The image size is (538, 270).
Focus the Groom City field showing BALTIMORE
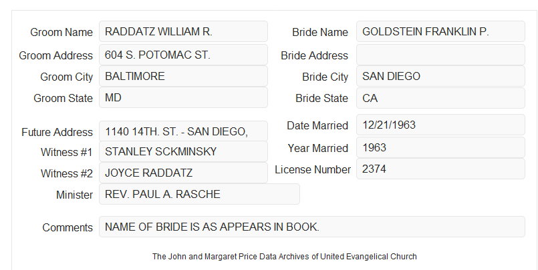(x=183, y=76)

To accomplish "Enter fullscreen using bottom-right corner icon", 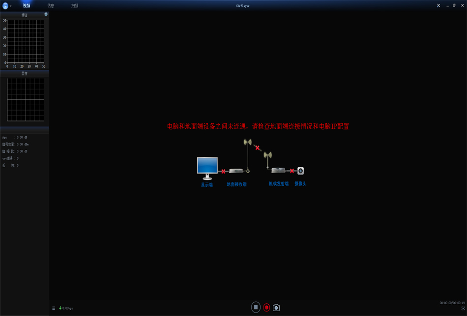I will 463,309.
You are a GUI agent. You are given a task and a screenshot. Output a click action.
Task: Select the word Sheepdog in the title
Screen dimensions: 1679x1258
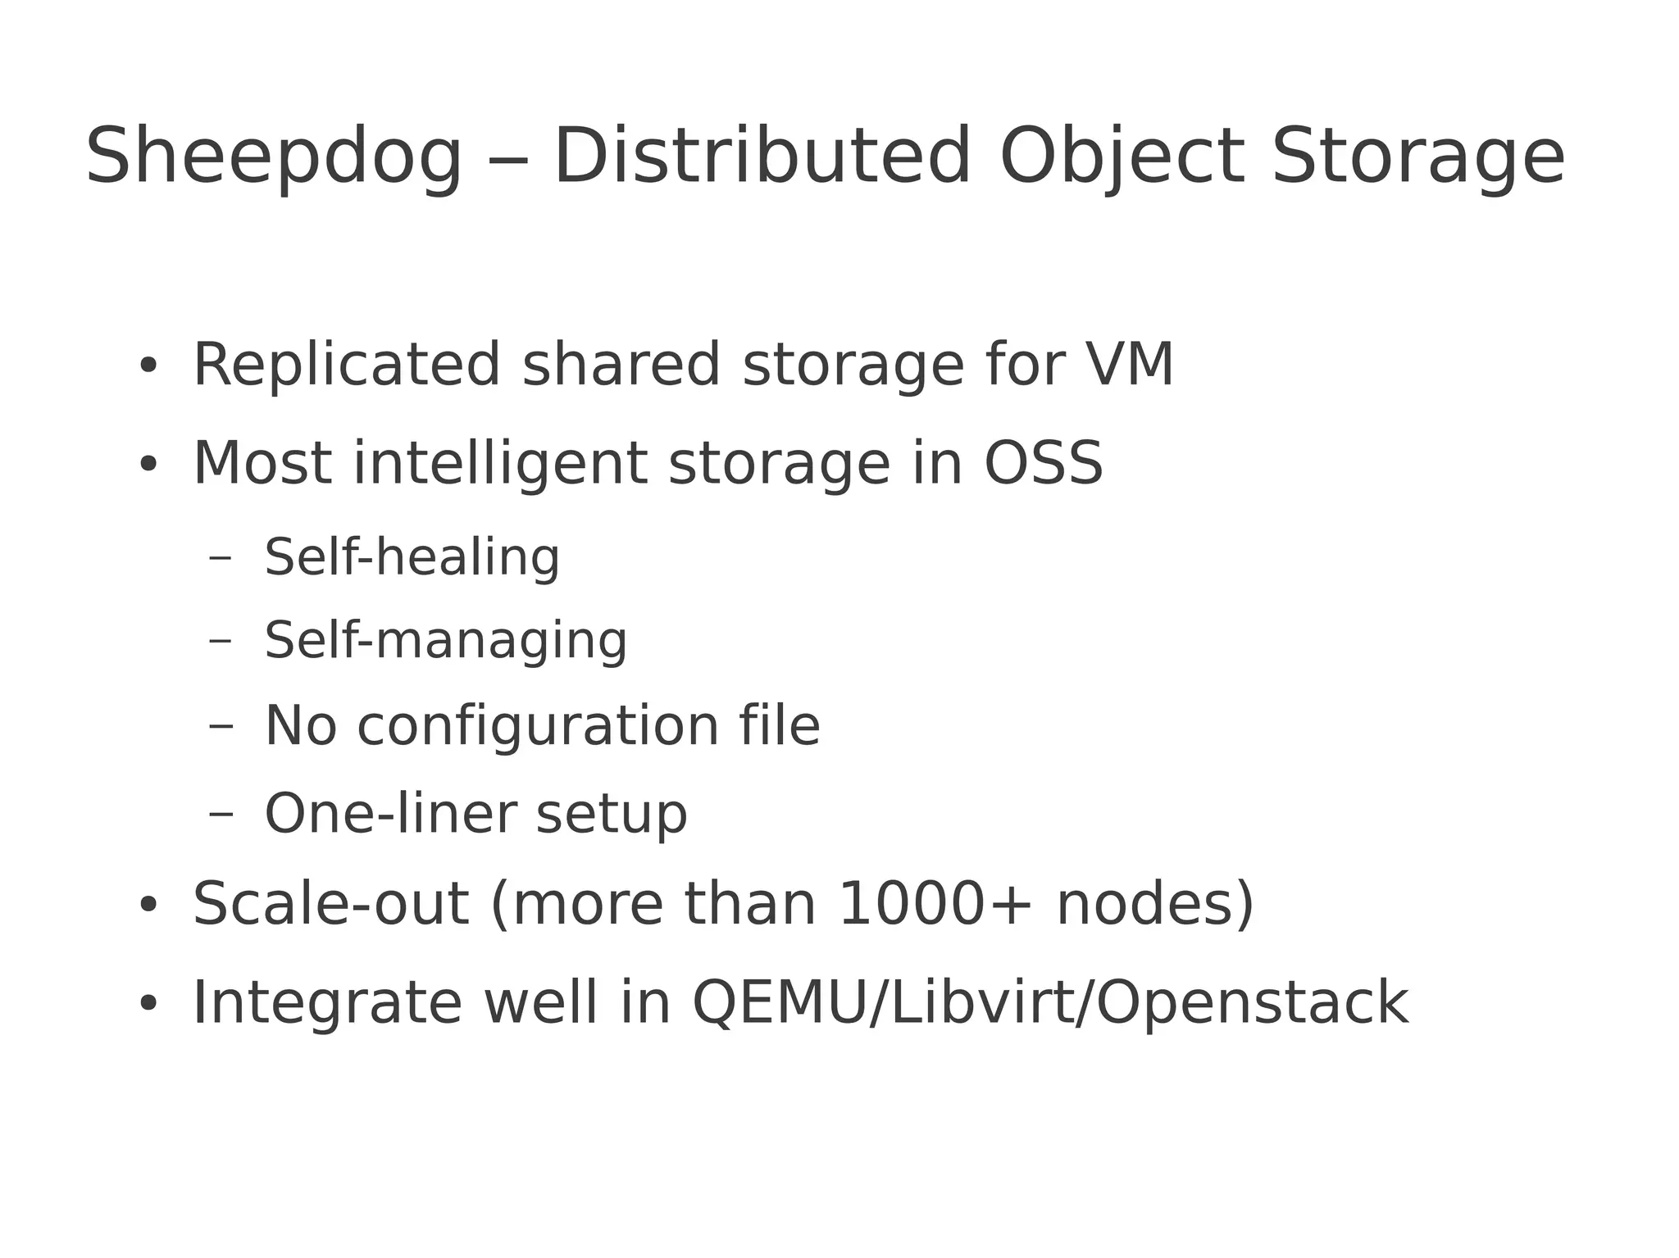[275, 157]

* * *

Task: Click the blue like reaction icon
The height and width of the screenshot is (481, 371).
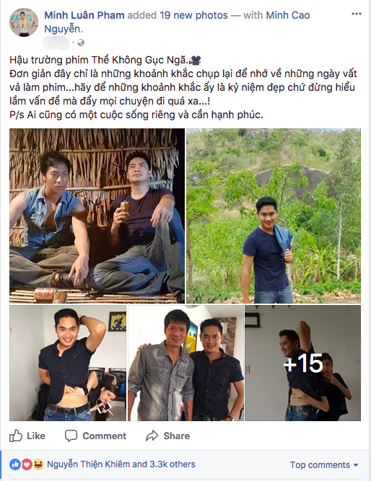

REQUIRED ACTION >> Scan the lines above for "Task: Click the blue like reaction icon" and for "The height and". Repeat exactly the line holding each of them and every line in between.

EXERCISE ANSWER >>
Task: Click the blue like reaction icon
The height and width of the screenshot is (481, 371).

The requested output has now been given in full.